*PROBLEMS TO WORK ON*.
1. In the excerpt on water infrastructure and the basin plan, what reason does the Wentworth Group give for stream flows possibly being lower than expected? Answer in one to three sentences.
2. Transcribe the passage of the excerpt on water infrastructure and the basin plan, starting at "In other words, the" and ending at "rivers and groundwater.".
3. Pick up the excerpt on water infrastructure and the basin plan after its final sentence and continue it.

So why would the government expand the use of water infrastructure when it costs more and isn’t good value for money? The answer may lie in this finding from the ABARES report:

Irrigators who hold large volumes of entitlement relative to their water use (and are frequently net sellers of water allocations) may benefit from higher water prices, as this increases the value of their entitlements.

Farmers with limited entitlement holdings however may be adversely affected, as higher water prices increase their costs and lowers their profitability.

In other words, the “big end of town” benefits – at taxpayers’ expense – while the small-scale irrigators lose out.

Missing water

Adding insult to injury, the Wentworth Group of Concerned Scientists released a detailed report this week showing the basin plan is failing to deliver the water expected, even after accounting for dry weather. Some two trillion litres of water is not in the rivers and streams of the basin and appears to have been consumed – a volume that could be more than four times the water in Sydney Harbour.

The Wentworth Group says stream flows may be less than expected because environmental water recovery has been undermined by “water-saving” infrastructure, which reduces the amount of water that would otherwise return to rivers and groundwater.

*THE DATA*.
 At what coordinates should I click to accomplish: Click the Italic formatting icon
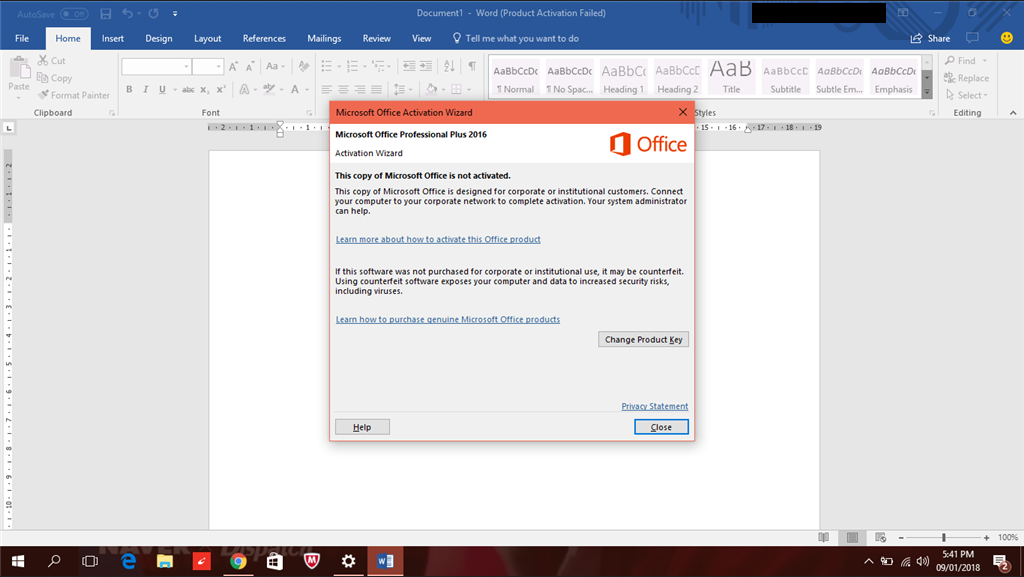(146, 90)
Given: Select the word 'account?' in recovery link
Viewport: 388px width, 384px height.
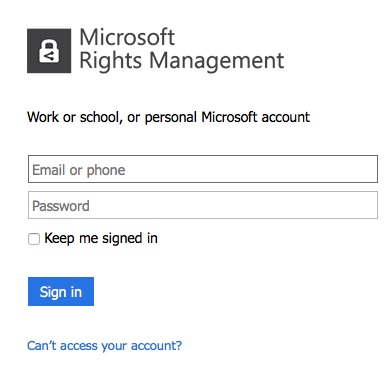Looking at the screenshot, I should (156, 346).
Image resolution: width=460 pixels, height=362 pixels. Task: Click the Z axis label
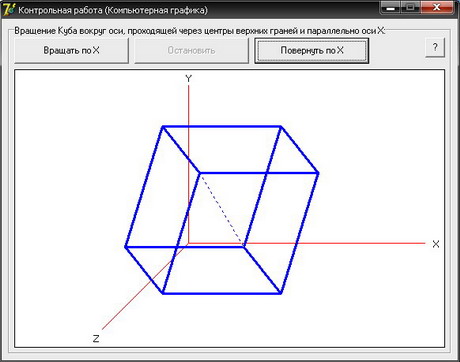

*ANSWERS FOR THE EXERCISE*.
1. The Wentworth Group says environmental water recovery has been undermined by "water-saving" infrastructure. That infrastructure reduces the amount of water that would otherwise return to rivers and groundwater.

2.
In other words, the “big end of town” benefits – at taxpayers’ expense – while the small-scale irrigators lose out.

Missing water

Adding insult to injury, the Wentworth Group of Concerned Scientists released a detailed report this week showing the basin plan is failing to deliver the water expected, even after accounting for dry weather. Some two trillion litres of water is not in the rivers and streams of the basin and appears to have been consumed – a volume that could be more than four times the water in Sydney Harbour.

The Wentworth Group says stream flows may be less than expected because environmental water recovery has been undermined by “water-saving” infrastructure, which reduces the amount of water that would otherwise return to rivers and groundwater.

3.
This infrastructure, on which taxpayers have spent over A$4 billion, has not had the desired effect. Research has found those who receive infrastructure subsidies increased water extractions by more than those who did not receive subsidies. That’s because farmers who were using water more efficiently often planted thirstier crops.

Dusk at Menindee Lakes in the Murray Darling Basin
The government took a strategic approach to water buybacks in the Murray Darling Basin.
Shutterstock

We deserve better

It’s clear taxpayer dollars are much better spent buying back water entitlements, through open tenders, rather than subsidising water infrastructure. We can, and must, do much better with water policy.

Today, the federal government has doubled down on wasteful spending at taxpayer expense – in a time of a COVID-induced recession.

So what is on offer from the Morrison government? Continuing to ignore its own experts’ advice and delivering yet more ineffective subsidies for water infrastructure. Our rivers, our communities, and all Australians deserve much better.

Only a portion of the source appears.